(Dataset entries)
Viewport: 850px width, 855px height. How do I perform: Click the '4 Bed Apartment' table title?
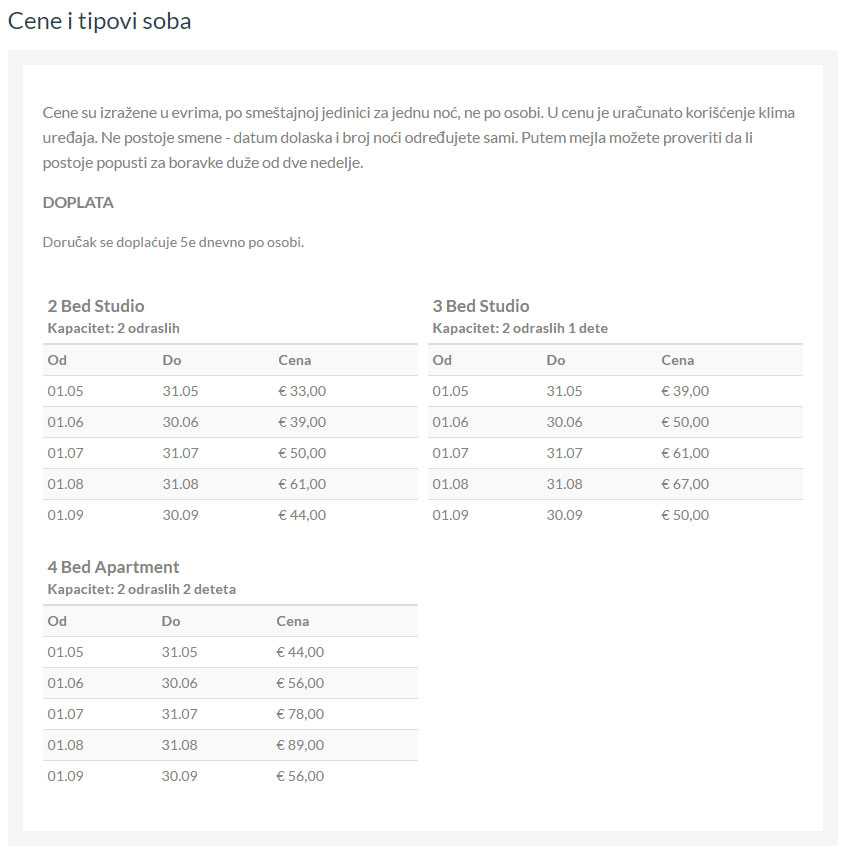(113, 567)
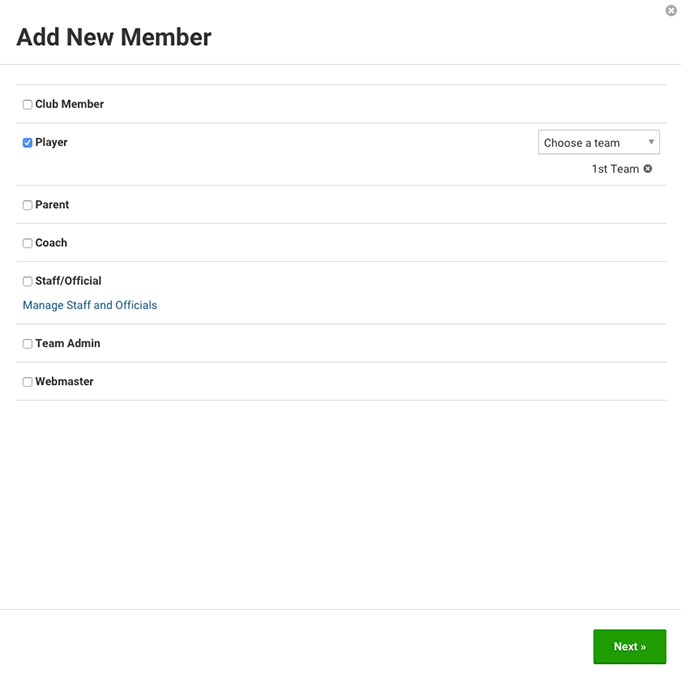Click the green Next button
The width and height of the screenshot is (691, 678).
[x=629, y=646]
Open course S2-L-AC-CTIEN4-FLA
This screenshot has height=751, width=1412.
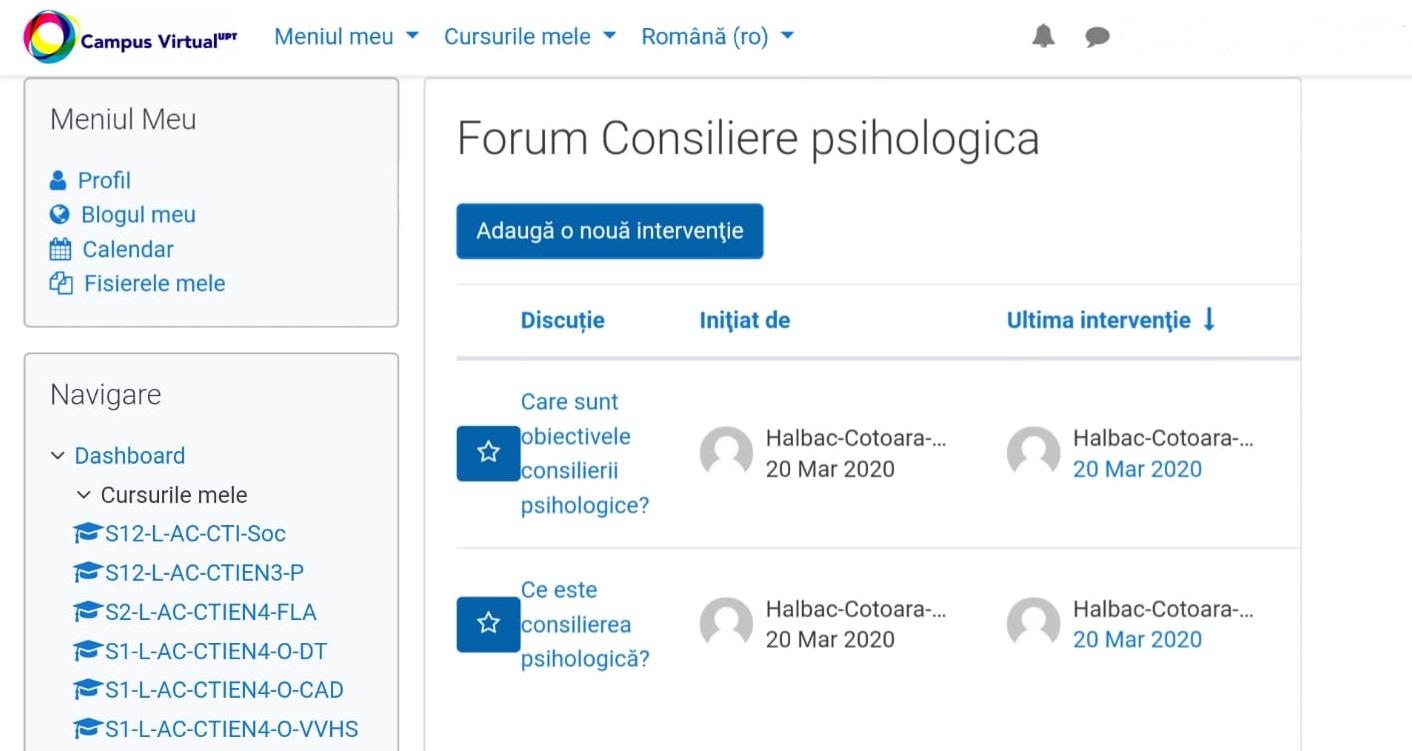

EXERCISE INSTRUCTIONS: Copy out every line above without change, dropping the pictures.

REPLY:
Viewport: 850px width, 855px height. How do I perform: Click the '4 Bed Apartment' table title?
(113, 567)
Click the green Next button
The width and height of the screenshot is (691, 678).
[x=629, y=646]
Open course S2-L-AC-CTIEN4-FLA
This screenshot has height=751, width=1412.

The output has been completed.